Thursday, June 23, 2011

Infinite Format Film Show at 17 Cox

Thanks to all of the folks who showed up the the inaugural film show at the 17 Cox Art Center. It was a long program of films which started at 6 pm. and continued until 10 pm.. We screened work by Super-8 workshop participants Emily Pardoe, Christopher Stepler, Zak Goldstein, Len Thomas Vickory, and Brandon Phelps. The Main show featured the work of Boston film makers Tara Nelson, Gordon Nelson, and Paul Turano also featured in the Main show was the work of recent Montserrat graduate Kathleen Brennan.We appreciate the viewers who showed up for both screenings and especially those who stayed for both. Screenings are particular events that have a theatrical quality to them. This one was pretty intense. It seemed as if the audience was watching very closely. The group stayed connected right up to the final film. Again, we appreciate this very much.

Wednesday, June 15, 2011

Eclair update

Elclair NPR batteries are done scratch tests show flawless film.  The remaining functions of the mags, lens and film transport will be revealed after todays test rolls.

Wednesday, June 8, 2011

Recent Acquisition; Eclair NPR 16mm camera

Not a silly blunderbuss but a classic piece of film history.
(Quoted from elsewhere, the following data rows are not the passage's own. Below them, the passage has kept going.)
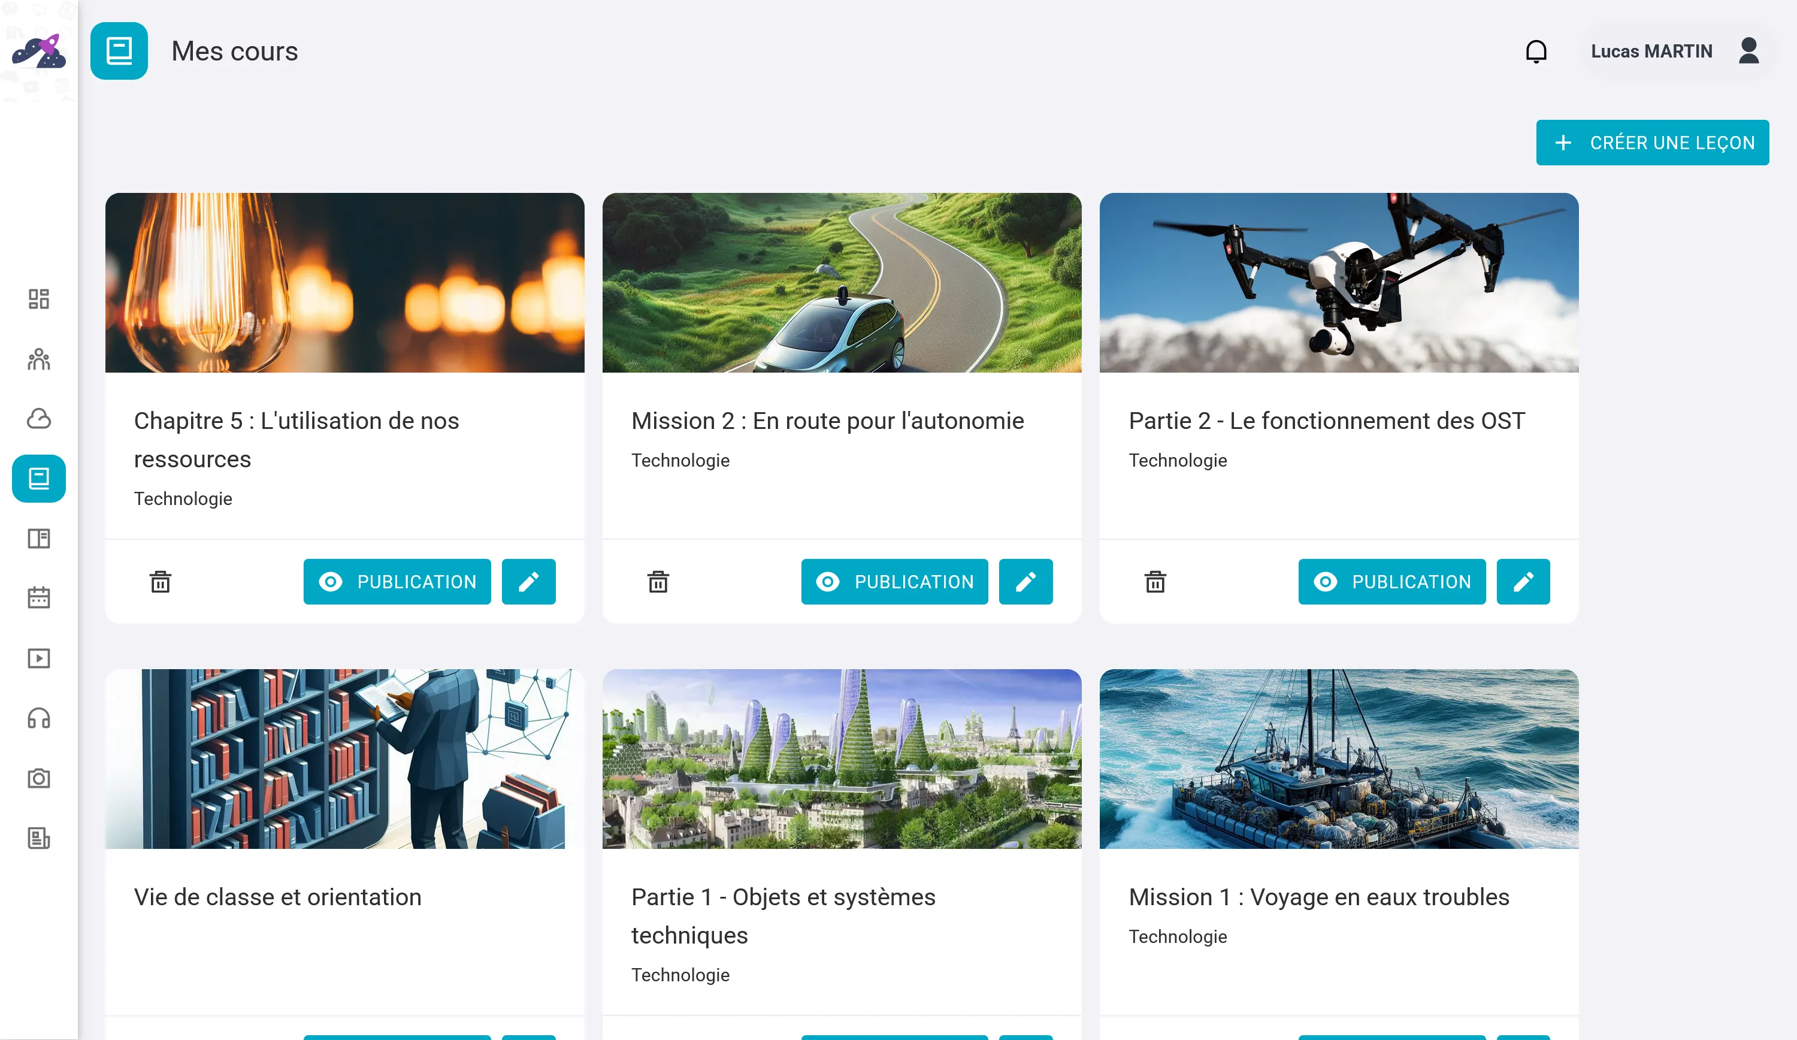
Task: Click the video player sidebar icon
Action: coord(39,658)

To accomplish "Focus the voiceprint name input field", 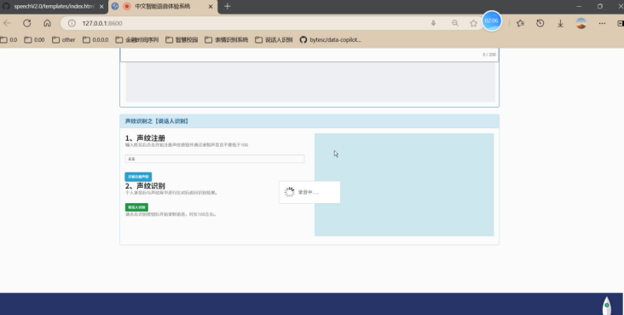I will point(215,159).
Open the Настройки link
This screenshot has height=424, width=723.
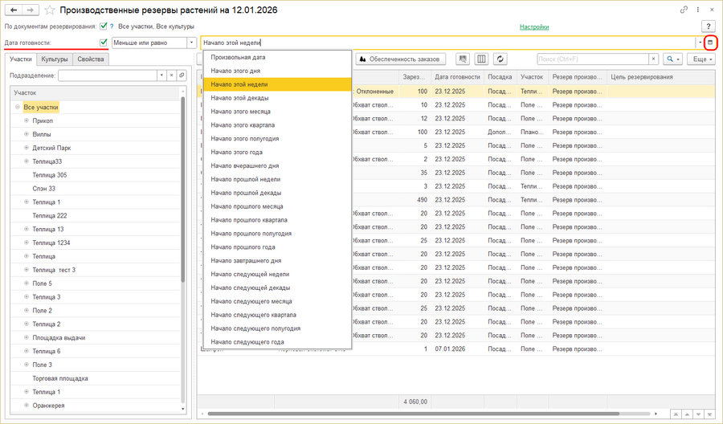(x=534, y=27)
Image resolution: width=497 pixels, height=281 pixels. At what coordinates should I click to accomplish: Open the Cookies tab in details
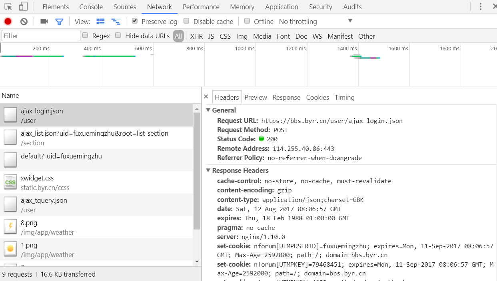pos(317,97)
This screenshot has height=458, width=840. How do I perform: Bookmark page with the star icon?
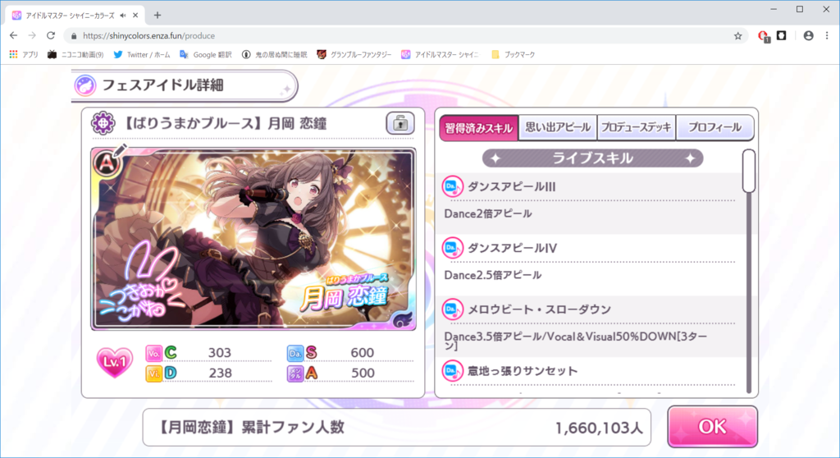tap(737, 36)
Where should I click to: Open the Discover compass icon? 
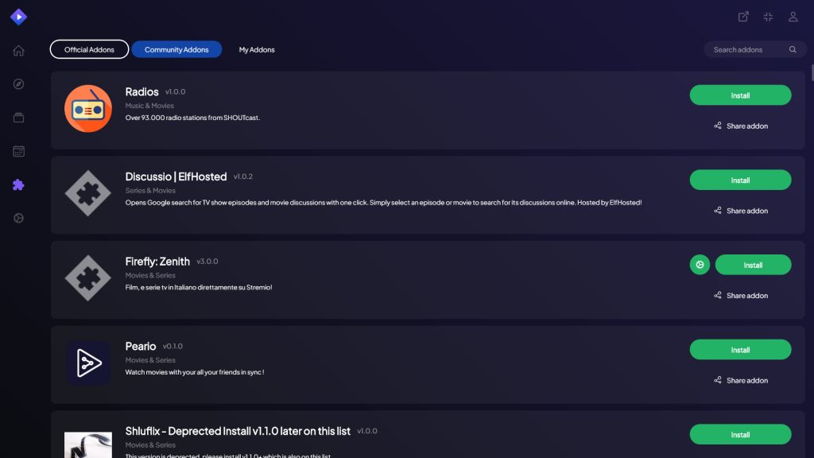pos(19,84)

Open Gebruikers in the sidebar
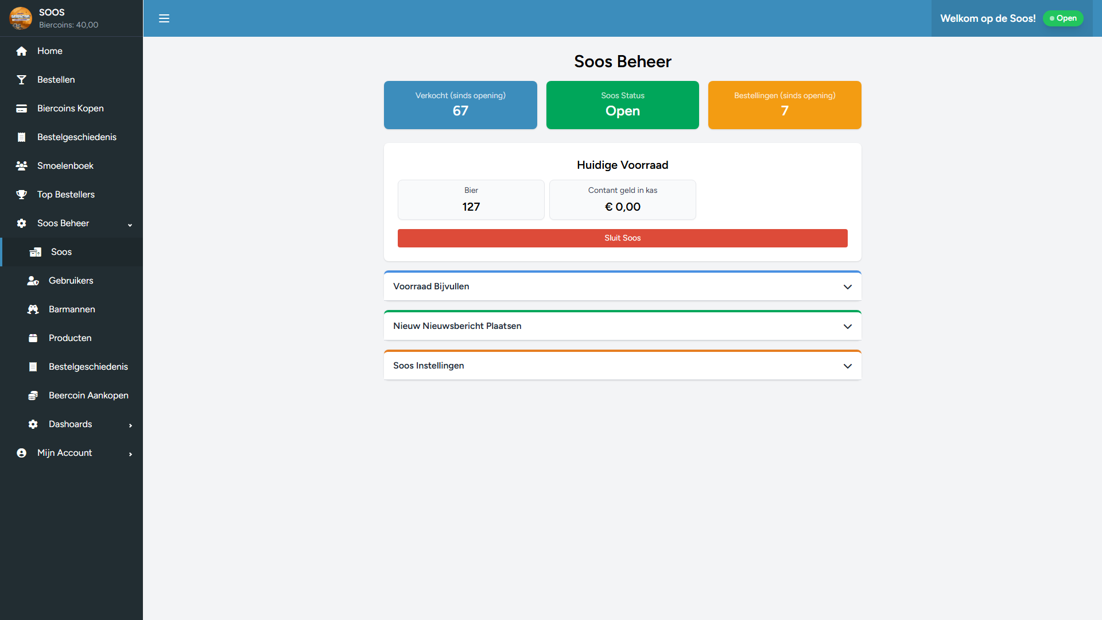(71, 281)
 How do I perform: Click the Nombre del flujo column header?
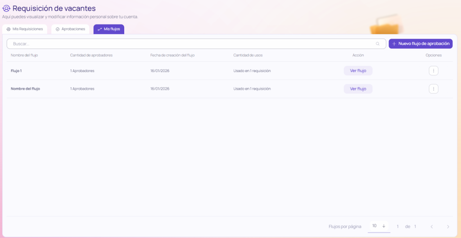[x=24, y=55]
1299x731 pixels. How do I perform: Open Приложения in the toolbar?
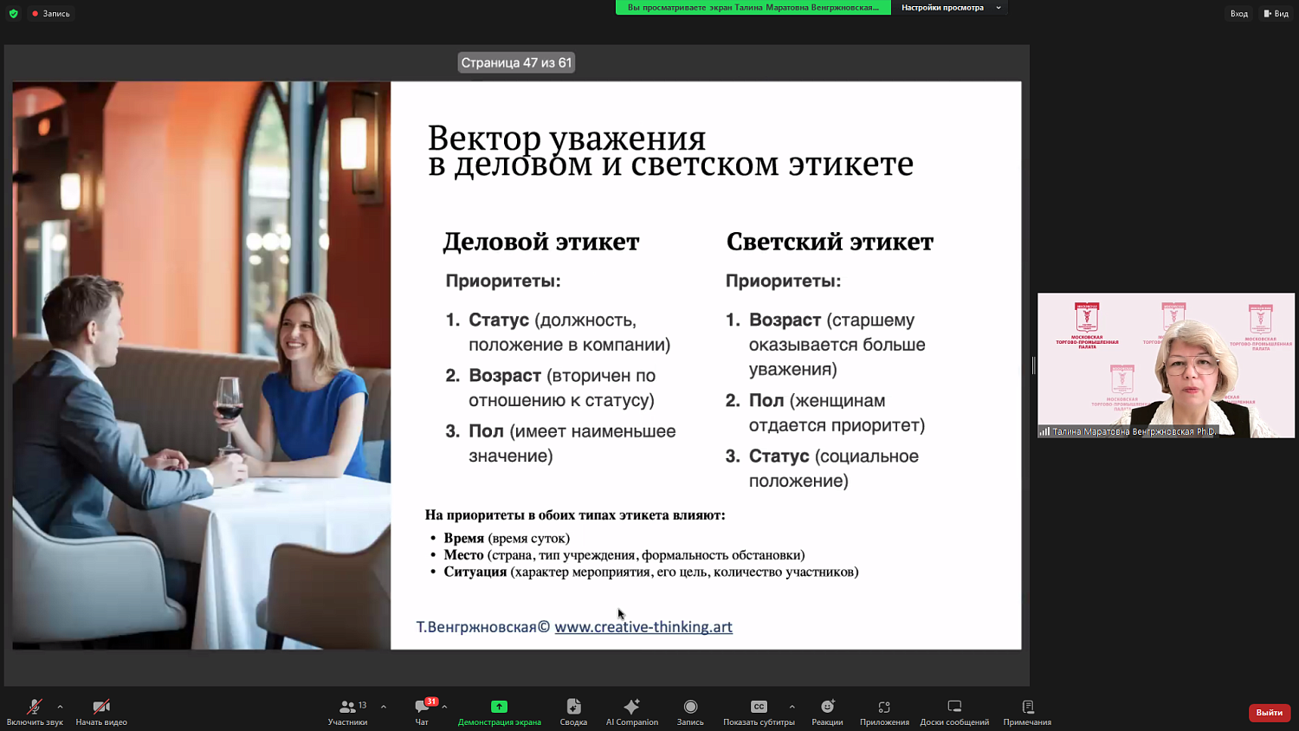click(884, 710)
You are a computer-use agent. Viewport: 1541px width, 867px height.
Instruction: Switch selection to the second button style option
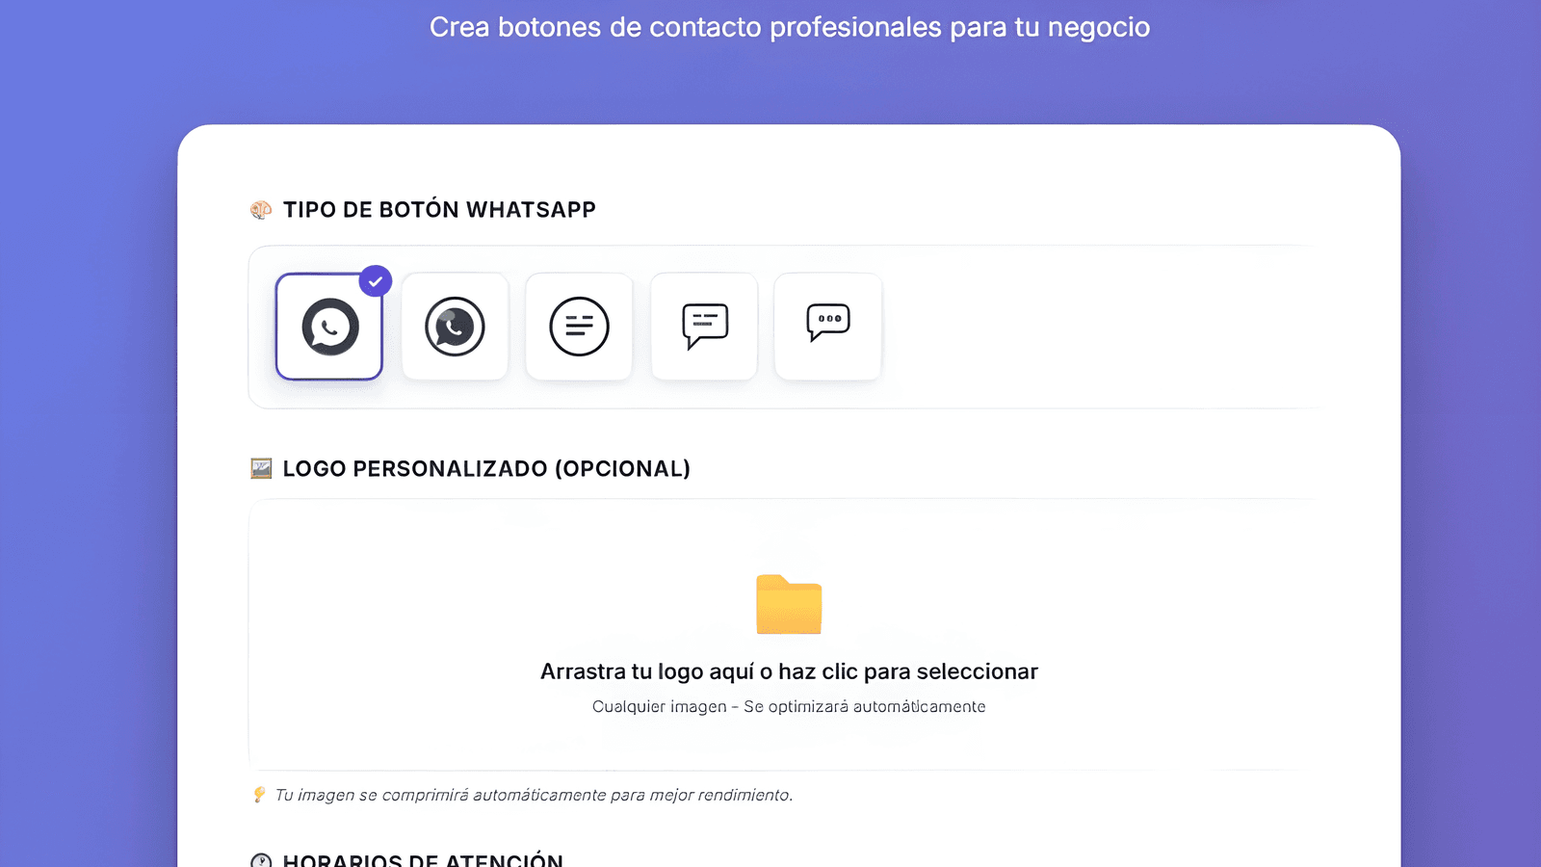(455, 327)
All I know is that this camera came from the west coast. I imagine this camera at Altamont or Monterey. This is like the first camera I ever rented in the 1970's. Although it seemed a lot smaller then. Thanks to John Cairnes at Van Ness Creative for helping me check over it. It needs batteries but is complete in every way and ready to shoot the first test roll next week. Also thanks to John and Paul Van Ness at Van Ness Creative for a raw stock donation.

Monday, May 9, 2011

Six Plate Editing Table Arrives at the Institute

Thanks to the generosity of film makers Joe Gibbons and Louise Bourque The Institute has acquired a used Cinemonta six-plate editing table. This is an uncommon, Belgian model much like a Steenbeck. According to Joe Gibbons it saw a lot of use as a sort of optical printer for Louise Borques films.
See these links:
Although we won't be using the magnetic sound heads we will certainly be using it to edit and compile 16mm material.

Monday, February 21, 2011

La caméra Pathé est fixé

The reccently purchsed 1950's era Pathe' Webo Super 16 camera is now working. I spent the better part (the morning) of two days disassembling the shutter mechanism. I discovered the botched work of the previous owner who mis-assembled the mechanism and over tightened a crucial screw. It now hums like the fine French machine that it is. I shot a test roll of Tri-X today.
This camera is history to me, I saw a production still of Agnes Varda working on one of her films with a Pathe'. I remember Pathe' newsreels which often preceeded the feature film at theaters when I was younger. Pathe' essentially founded the French film industry. I like to think that Eric Rohmer used a Pathe' Yet there is something forlorn about this camera. Like the Citroen or the Peugeot they have not quite made the transition into the era of solid state circuitry. Which is why I guess, the Institute is interested in having a camera like this. Pourquoi ne pas?